Krisis Pangan di Tunisia: Bahan Pokok Langka, Pemerintah Salahkan Perang Ukraina
Tunisia mengalami krisis pangan, bahan pokok langka hingga membuat orang-orang mengantre berjam-jam untuk mendapatkan makanan.
Penulis: Rica Agustina
Editor: Miftah
Dalam sebuah pernyataan, Salvation Front, sebuah koalisi dari lima partai oposisi dan beberapa kelompok independen, menyebut demonstrasi tersebut sebagai tanda "ledakan umum dan runtuhnya tatanan sosial dan politik".
Sekretaris jenderal serikat pekerja kuat UGTT, Noureddine Taboubi, menyalahkan anggaran negara yang terlalu terbebani.
Pemerintah saat ini sedang menegosiasikan pinjaman $ 2 miliar (sekitar Rp 30,7 triliun) hingga $ 4 miliar (sekitar Rp 61,4 triliun) dengan IMF untuk mengatasi defisit anggaran yang diperparah oleh pandemi COVID-19 dan dampak dari perang Rusia di Ukraina.

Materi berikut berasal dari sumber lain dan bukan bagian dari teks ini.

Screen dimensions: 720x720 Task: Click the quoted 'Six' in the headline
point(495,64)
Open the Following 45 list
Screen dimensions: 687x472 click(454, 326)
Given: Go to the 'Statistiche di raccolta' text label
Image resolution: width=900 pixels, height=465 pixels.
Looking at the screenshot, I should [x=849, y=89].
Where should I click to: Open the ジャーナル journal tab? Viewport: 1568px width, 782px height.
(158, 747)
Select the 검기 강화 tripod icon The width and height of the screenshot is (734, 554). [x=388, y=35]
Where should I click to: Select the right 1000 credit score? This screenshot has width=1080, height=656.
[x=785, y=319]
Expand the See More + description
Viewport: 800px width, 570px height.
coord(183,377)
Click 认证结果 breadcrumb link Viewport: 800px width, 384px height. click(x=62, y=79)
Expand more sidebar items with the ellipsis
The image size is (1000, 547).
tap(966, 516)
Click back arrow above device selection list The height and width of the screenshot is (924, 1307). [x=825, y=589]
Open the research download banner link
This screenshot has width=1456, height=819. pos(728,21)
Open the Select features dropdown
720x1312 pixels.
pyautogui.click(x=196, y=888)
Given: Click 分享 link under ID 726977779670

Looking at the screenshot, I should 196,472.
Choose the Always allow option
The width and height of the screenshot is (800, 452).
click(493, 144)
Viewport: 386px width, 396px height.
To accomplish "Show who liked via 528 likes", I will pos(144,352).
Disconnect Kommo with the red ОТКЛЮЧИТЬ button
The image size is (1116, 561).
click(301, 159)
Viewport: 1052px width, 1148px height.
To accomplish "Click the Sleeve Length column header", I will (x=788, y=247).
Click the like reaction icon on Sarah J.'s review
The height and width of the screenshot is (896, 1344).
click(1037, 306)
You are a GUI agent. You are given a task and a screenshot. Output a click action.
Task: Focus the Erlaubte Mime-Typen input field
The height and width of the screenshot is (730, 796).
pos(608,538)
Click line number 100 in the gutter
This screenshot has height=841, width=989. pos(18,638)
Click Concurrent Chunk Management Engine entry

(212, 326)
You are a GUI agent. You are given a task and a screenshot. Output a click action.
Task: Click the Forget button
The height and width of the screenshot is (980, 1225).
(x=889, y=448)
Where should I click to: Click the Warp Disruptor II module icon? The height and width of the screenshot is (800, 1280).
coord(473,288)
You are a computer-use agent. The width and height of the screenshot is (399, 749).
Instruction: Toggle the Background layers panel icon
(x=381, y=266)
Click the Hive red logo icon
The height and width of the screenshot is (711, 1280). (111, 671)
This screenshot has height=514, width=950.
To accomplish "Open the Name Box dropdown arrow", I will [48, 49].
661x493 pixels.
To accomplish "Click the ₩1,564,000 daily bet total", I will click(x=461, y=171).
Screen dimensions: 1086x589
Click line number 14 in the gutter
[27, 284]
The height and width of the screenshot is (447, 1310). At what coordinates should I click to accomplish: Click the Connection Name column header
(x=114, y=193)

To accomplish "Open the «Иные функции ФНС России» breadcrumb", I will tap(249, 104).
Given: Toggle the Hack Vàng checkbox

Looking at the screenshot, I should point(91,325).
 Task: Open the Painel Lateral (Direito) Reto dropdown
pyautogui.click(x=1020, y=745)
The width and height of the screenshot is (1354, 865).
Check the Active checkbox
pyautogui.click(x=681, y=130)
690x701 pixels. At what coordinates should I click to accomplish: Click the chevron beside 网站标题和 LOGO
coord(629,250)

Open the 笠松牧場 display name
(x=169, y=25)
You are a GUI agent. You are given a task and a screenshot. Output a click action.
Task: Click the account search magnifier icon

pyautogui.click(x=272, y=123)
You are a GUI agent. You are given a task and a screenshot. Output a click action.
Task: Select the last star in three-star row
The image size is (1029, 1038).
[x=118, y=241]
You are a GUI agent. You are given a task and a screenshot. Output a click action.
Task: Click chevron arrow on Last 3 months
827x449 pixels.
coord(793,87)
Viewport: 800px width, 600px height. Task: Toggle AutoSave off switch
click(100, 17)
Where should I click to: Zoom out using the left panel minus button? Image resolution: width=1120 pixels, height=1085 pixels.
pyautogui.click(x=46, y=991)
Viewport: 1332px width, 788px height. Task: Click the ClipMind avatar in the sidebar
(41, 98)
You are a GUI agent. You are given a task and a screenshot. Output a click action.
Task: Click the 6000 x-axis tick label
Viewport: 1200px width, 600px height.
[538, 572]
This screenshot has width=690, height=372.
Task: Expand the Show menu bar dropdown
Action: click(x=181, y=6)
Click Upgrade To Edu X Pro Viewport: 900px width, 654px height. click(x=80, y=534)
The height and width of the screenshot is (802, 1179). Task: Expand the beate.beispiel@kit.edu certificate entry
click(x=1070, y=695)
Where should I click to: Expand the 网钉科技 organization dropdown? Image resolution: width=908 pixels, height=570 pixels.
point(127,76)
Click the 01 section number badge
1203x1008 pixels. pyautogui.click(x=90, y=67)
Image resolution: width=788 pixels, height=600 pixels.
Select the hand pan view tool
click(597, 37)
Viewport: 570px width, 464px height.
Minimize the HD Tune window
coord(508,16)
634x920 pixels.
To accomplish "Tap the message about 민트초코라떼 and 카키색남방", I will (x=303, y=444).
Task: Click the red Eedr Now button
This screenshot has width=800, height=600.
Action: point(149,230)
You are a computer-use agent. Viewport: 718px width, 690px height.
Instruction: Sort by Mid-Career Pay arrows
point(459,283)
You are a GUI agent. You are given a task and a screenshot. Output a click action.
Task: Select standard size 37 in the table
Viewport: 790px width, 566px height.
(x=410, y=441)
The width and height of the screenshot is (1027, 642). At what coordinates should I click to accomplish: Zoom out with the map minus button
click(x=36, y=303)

Delegasi tingkat tinggi Tunisia pergi ke Washington pada hari Sabtu dengan harapan menyelesaikan kesepakatan.
Sebagai imbalannya, Tunisia harus berkomitmen pada reformasi yang menyakitkan, termasuk menyusutkan sektor administrasi publik yang menghabiskan sekitar sepertiga dari anggaran negara.
IMF juga menuntut pencabutan bertahap subsidi dan privatisasi perusahaan milik negara, yang menyiratkan PHK besar-besaran dan memburuknya pengangguran, sudah mencapai 18 persen menurut angka terbaru Bank Dunia.
Dihadapkan dengan prospek yang suram seperti itu, rakyat Tunisia semakin tidak ragu lagi mempertaruhkan nyawa mereka untuk mencoba mencapai Eropa dalam mencari kehidupan yang lebih baik.
Forum Tunisia untuk Hak Ekonomi dan Sosial, sebuah LSM yang memantau migrasi dengan cermat, mengatakan 507 migran Tunisia telah meninggal atau hilang sejauh ini pada tahun 2022 ketika mereka mencoba menyeberangi Laut Mediterania yang berbahaya.
Menurut juru bicara Garda Nasional Houssameddine Jebabli, penjaga pantai menggagalkan lebih dari 1.500 upaya migrasi ilegal ke Italia dari Januari hingga September 2022, yang melibatkan seluruh keluarga termasuk hampir 2.500 anak-anak.